IndonesianJournal.id, Jakarta –Â Lanskap mode tanah air kembali berdenyut melalui gelaran Noesa Raya: Celebrate Raya with D21 Collection yang dihelat di Lotte Shopping Avenue, Sabtu (14/3). Berkolaborasi dengan Indonesian Fashion Chamber (IFC) Jakarta, panggung kali ini menjadi ruang pertemuan antara tradisi wastra dengan siluet modern yang dinamis.
Sebanyak 12 desainer kenamaan, mulai dari Lenny Agustin, Yanti Adeni, hingga Raegitazoro, memamerkan visi mereka dalam menerjemahkan kekayaan tekstil nusantara.
Namun, yang menarik perhatian musim ini adalah bagaimana para kreator tersebut mencoba mendobrak pakem busana hari raya yang biasanya identik dengan kesan kaku atau terlalu formal.
Di antara deretan koleksi yang tampil, desainer Yani Halim membawa napas segar melalui eksplorasi material yang kontras. Mengusung tema Ramadan dan Idul fitri, Yani tidak memilih jalur aman. Ia justru memadukan batik tulis yang sarat nilai historis dengan material denim yang kasual dan berjiwa muda.

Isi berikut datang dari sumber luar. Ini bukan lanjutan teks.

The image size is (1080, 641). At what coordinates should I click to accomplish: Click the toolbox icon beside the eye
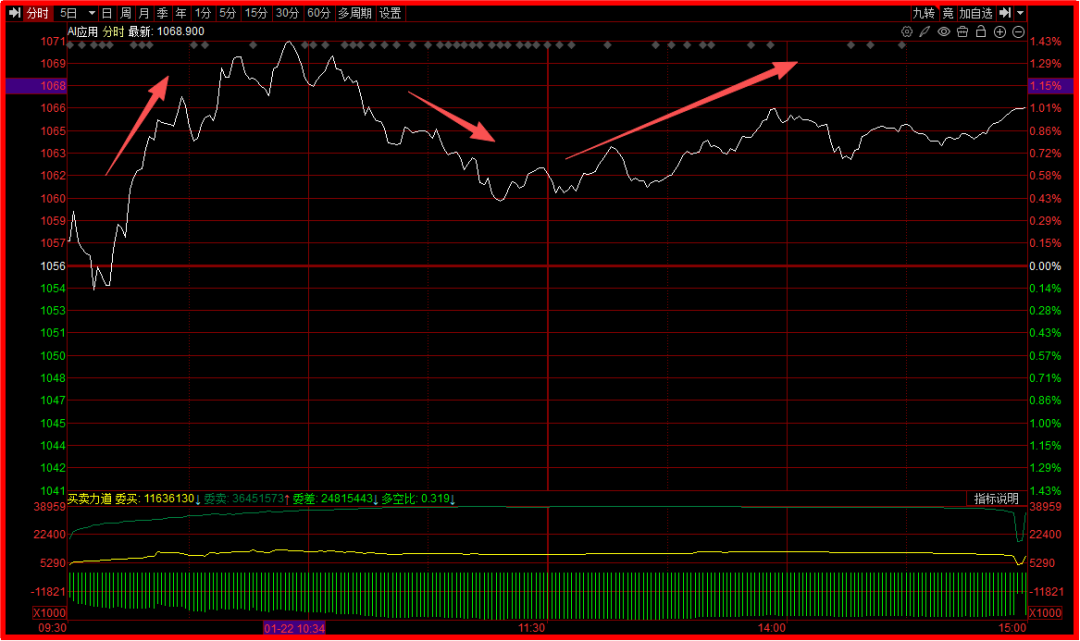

“Ciri khas desain saya memang selalu mencampur (mix) dengan denim untuk mengejar kesan edgy dan unik,” ungkap Yani saat ditemui di sela acara.
Keputusannya menggunakan denim bukanlah tanpa alasan. Baginya, pasar anak muda memiliki selera yang sulit ditebak namun sangat loyal terhadap material jeans. Dengan mengawinkan denim dan batik, Yani berhasil menciptakan jembatan agar generasi muda tetap merasa relevan saat mengenakan wastra di hari raya.
Show kali ini juga menjadi panggung bagi kolektif D2-I, sebuah konsep toko bersama yang menaungi para desainer lokal. Sebanyak 22 tampilan (looks) dihadirkan, di mana setiap desainer menginterpretasikan kekayaan motif nusantara ke dalam dua set koleksi yang berbeda.